* **Task objective**: Using the listing below, retype only the lines from the line with "Task: Select Strong Buy analyst rating preset" through the end, both ends included, and exclude the pictures.

* **Given records**:
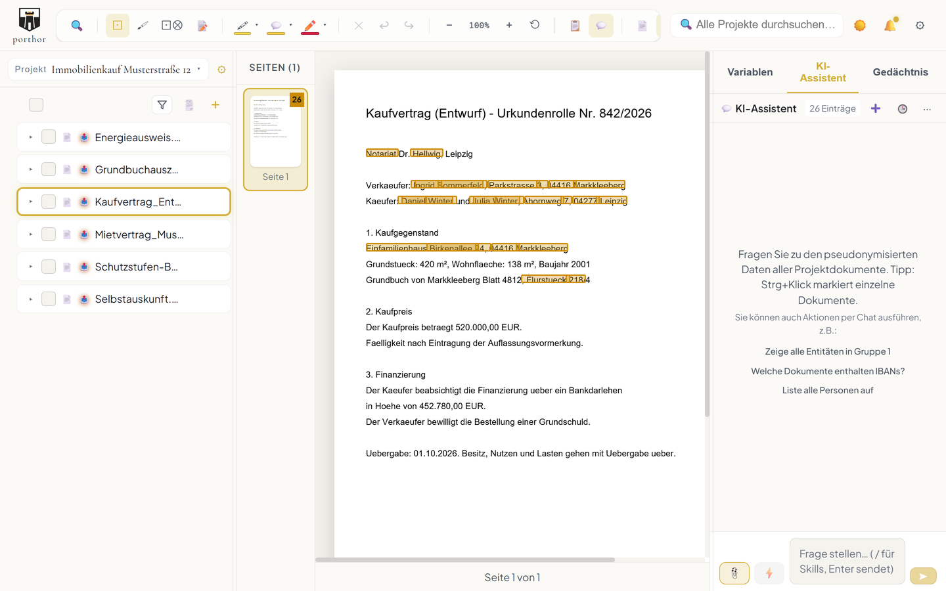946x591 pixels.
Task: Select the rectangle selection tool
Action: click(x=118, y=26)
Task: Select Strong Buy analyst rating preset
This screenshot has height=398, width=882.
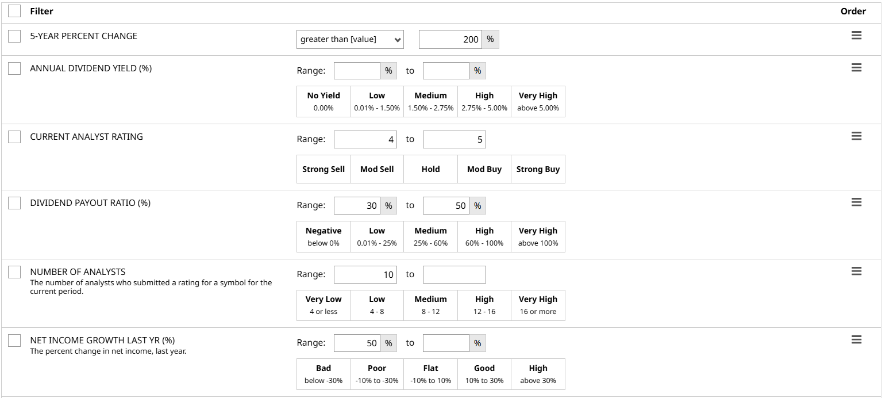Action: pos(538,169)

* **Answer box**:
Task: Select Strong Buy analyst rating preset
This screenshot has height=398, width=882.
Action: pos(538,169)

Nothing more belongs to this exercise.